STA 032 - R HW 3

Problem I

(a) Mean and Standard Deviation of Height

The mean is 68.1026486

The standard deviation is 4.1381504

(b) Proportion of Students within 2 Standard Deviations of the Mean

## [1] 0.9722222

This proportion suggests that the heights are very close to being normally distributed due to the empirical rule. It states that 95% of the data should be within two standard deviations of the mean, and since we got 97% it should be fairly close to normally distributed.

(c) QQ Plot of Height

Yes, this plot suggests normal distribution because the data closely resembles the line of a sample normal plot. It follows the reference line fairly closely.
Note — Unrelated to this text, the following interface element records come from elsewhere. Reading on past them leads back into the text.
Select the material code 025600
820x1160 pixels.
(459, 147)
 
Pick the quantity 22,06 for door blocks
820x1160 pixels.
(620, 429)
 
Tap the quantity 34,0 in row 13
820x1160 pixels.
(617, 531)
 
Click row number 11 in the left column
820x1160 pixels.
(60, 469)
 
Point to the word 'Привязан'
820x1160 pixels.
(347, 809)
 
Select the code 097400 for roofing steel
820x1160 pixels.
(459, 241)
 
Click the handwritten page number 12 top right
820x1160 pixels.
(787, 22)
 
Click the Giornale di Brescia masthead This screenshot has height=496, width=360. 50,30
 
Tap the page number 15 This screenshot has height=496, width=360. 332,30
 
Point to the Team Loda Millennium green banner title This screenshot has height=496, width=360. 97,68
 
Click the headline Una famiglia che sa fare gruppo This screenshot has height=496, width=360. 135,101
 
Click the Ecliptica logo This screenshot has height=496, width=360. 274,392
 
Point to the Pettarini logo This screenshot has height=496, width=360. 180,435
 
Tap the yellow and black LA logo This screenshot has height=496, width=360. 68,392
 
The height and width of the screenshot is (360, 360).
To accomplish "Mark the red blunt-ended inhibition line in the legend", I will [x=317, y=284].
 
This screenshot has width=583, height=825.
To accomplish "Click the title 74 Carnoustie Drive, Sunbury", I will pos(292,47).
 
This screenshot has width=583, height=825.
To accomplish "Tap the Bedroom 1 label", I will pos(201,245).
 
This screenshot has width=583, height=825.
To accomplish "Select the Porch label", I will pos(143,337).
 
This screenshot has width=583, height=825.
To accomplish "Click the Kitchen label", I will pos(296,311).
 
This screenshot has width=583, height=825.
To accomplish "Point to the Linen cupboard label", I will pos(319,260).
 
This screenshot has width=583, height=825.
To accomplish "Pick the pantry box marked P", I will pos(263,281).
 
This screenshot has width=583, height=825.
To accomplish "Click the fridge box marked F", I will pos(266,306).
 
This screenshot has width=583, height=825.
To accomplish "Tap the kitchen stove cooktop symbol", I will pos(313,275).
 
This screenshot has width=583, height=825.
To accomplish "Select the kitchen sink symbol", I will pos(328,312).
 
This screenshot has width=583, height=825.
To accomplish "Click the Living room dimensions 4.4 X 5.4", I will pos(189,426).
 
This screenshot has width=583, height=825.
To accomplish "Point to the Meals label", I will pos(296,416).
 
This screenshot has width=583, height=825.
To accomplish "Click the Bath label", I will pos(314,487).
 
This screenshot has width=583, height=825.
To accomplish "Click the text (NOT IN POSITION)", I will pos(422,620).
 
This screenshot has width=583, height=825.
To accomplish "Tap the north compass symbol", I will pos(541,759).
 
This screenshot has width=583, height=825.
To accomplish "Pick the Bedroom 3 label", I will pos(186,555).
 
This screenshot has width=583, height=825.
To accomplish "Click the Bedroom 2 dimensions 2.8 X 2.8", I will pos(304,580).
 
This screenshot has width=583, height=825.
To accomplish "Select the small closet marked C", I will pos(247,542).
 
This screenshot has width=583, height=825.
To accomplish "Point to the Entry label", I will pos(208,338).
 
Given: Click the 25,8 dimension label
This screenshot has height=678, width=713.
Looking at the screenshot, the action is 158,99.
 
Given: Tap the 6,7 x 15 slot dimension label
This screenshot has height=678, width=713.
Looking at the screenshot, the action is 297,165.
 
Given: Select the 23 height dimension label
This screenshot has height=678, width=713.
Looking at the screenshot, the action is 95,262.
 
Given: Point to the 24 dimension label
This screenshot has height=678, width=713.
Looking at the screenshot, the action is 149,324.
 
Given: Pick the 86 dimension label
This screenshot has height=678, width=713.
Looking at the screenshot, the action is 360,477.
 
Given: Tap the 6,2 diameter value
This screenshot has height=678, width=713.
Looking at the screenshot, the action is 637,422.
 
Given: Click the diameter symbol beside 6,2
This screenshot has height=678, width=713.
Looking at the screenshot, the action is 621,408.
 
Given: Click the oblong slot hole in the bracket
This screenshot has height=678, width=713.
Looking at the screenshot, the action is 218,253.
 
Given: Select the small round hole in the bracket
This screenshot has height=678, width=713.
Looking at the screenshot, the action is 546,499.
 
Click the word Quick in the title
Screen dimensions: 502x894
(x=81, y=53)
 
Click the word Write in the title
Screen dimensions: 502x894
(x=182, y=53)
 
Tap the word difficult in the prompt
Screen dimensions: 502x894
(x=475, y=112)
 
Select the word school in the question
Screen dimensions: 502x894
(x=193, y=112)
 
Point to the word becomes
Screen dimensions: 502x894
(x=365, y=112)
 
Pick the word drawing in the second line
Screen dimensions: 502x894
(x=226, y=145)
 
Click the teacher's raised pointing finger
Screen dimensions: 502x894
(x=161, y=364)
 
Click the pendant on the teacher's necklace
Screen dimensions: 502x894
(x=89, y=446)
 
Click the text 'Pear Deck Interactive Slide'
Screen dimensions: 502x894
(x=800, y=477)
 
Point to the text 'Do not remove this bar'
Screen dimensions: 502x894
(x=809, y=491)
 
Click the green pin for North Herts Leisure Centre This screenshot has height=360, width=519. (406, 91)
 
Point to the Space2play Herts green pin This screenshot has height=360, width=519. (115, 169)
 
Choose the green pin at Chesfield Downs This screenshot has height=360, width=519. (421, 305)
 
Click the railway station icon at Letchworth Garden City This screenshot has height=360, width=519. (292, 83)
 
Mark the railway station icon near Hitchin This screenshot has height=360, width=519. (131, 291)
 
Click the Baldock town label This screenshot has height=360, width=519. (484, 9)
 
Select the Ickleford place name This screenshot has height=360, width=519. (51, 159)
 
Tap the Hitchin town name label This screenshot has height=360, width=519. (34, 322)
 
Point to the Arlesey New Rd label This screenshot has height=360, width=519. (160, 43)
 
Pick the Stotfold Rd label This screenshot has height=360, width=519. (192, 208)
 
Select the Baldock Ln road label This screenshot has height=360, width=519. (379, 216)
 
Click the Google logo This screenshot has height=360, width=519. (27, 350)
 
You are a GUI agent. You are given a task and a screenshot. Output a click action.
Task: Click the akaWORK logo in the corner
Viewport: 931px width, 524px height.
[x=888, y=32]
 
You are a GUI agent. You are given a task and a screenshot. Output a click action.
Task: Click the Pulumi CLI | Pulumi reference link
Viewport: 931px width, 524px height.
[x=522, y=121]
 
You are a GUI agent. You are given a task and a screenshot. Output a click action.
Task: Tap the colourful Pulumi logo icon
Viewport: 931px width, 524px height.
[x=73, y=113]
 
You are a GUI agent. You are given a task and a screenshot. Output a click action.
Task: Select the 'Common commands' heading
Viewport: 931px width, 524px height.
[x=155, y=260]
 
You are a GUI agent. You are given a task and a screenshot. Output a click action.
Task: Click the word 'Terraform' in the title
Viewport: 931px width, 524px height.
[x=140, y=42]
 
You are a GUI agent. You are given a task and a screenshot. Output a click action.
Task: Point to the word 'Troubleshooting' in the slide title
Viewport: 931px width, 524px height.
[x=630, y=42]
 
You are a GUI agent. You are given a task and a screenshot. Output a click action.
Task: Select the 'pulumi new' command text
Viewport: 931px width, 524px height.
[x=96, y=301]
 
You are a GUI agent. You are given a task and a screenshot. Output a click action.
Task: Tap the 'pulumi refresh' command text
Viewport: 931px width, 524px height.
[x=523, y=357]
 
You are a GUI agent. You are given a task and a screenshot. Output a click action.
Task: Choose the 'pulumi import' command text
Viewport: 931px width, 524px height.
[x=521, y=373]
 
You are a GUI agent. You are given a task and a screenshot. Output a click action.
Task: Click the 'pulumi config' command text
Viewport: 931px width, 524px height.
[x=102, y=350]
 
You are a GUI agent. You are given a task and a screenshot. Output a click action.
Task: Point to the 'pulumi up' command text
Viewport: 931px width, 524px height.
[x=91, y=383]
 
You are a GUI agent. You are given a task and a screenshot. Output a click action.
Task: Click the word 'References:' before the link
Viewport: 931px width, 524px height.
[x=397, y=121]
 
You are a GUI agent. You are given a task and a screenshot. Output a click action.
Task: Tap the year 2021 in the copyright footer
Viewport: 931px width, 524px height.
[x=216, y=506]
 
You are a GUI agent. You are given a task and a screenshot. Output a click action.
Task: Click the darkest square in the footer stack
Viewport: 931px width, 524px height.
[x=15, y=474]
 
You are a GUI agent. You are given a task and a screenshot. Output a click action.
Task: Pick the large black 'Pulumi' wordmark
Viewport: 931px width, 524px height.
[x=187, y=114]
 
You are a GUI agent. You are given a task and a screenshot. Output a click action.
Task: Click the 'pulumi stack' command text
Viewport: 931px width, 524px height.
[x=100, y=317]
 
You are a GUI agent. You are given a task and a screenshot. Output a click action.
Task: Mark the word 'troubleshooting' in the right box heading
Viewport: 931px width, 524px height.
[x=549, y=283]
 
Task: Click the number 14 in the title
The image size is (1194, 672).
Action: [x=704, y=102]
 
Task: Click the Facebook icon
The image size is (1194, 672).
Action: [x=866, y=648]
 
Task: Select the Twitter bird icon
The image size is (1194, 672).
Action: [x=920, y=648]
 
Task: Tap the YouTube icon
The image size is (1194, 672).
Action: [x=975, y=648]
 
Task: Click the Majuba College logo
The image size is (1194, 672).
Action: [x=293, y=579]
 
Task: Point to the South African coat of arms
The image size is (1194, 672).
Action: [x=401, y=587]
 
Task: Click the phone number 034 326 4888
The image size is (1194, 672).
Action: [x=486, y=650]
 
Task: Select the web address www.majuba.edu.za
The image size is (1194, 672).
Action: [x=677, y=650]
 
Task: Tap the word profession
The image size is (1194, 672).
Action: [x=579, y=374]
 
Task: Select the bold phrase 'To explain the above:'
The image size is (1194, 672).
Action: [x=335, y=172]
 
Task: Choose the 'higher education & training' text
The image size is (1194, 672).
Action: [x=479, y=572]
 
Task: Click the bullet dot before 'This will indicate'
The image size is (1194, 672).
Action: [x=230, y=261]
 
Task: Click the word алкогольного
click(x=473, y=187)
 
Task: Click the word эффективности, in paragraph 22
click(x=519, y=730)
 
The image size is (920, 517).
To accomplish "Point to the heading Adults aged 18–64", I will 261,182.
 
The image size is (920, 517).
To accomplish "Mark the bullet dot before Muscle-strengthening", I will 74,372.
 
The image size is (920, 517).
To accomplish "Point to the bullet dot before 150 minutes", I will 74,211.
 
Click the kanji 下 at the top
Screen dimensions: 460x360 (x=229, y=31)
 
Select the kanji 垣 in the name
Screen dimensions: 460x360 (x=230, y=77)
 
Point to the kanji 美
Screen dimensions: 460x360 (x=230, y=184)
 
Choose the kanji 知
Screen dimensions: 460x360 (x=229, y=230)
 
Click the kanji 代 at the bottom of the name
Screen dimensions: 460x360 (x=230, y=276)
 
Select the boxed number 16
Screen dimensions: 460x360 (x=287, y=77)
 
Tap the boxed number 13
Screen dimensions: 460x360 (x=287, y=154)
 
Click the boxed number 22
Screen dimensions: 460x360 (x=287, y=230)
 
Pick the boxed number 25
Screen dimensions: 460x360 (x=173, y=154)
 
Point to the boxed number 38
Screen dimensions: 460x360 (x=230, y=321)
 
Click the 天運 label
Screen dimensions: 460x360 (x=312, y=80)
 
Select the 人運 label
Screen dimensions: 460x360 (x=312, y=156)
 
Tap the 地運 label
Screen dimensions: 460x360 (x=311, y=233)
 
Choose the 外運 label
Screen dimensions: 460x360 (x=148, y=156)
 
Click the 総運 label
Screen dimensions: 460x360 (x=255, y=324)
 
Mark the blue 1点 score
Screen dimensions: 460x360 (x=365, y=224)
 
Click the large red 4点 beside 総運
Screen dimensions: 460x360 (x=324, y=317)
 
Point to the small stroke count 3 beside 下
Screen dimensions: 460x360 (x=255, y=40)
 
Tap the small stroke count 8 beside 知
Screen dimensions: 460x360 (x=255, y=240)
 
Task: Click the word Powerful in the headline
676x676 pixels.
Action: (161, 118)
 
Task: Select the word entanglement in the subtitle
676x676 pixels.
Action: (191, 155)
(d) 95% Confidence Interval for Average Student Height

The 95% confidence interval for the average height of the students is (67.896344, 68.3089531)

Problem II

(a) Mean and Standard Deviation of Pulse

The mean is 74.2162791

The standard deviation is 18.2218379

(b) Proportion of Students within 1 Standard Deviation of the Mean

## [1] 0.8010336

This suggests that the students’ pulses are not normally distributed. It should be approximately 68% within one standard deviation of the mean, but rather it is 80%, showing that it is too far off of the empirical rule to be normally distributed.

(c) QQ Plot of Pulses

This suggests that student pulses are not normally distributed because the data varies too much from the reference line too much for it to be normal.

(d) 99% Confidence Interval for Average Student Pulse

The 99% confidence interval for the average pulse of the students is (73.0218512, 75.4107069)

Problem III

(a) Histogram of hsGPA

No, this data does not appear to be normally distributed because the data is skewed to the right side of the x-axis. It is a very unbalance histogram, making it not normally distributed.

(b) 90% Confidence Interval for Average Student GPA

The 90% confidence interval for the average GPA of the students is (3.6170576, 3.6450424)

(c)

The 90% condfidence level of 3.61 to 3.64 reflects that 90% of the students high school GPAs will be between the values of 3.61 to 3.64. This also shows how skewed the data is because such a large amount of the data lies within such a small interval, making it much harder for it to be normally distributed. This interval is relatively small to the range of all the data, and the spread of the data and histogram above.

(d)

Yes, you need to assume that the data is normally distributed in order for the interval to be valid. This is one of the requirements for a confidence interval to be valid. This is due to the fact the curve of normal distribution allows for even distribution and the middle of the bell curve would contain the confidence interval, where it may be skewed the interval would then not be valid.

APPENDIX OF CODE

student=read.csv("~/Desktop/STA 032 - R HW 1_files/student.csv")
meanh = mean(student$height)
sdh = sd(student$height)
the.mean = mean(student$height)
the.sd = sd(student$height)
lower.bounds = the.mean - 2*the.sd
upper.bounds = the.mean + 2*the.sd
mean(student$height > lower.bounds & student$height < upper.bounds)
qqnorm(student$height, main = "Normal Probability Plot for Student Height")
qqline(student$height)
stuff = t.test(student$height, conf.level = 0.95)
meanp = mean(student$pulse)
sdp = sd(student$pulse)
the.meanp = mean(student$pulse)
the.sdp = sd(student$pulse)
lower.boundsp = the.meanp - 1*the.sdp
upper.boundsp = the.meanp + 1*the.sdp
mean(student$pulse > lower.boundsp & student$pulse < upper.boundsp)
qqnorm(student$pulse, main = "Normal Probability Plot for Student Pulse")
qqline(student$pulse)
stuffp = t.test(student$pulse, conf.level = 0.99)
hist(student$hsGPA, main = "High School GPA", xlab = "GPA")
stuffg = t.test(student$hsGPA, conf.level = 0.90)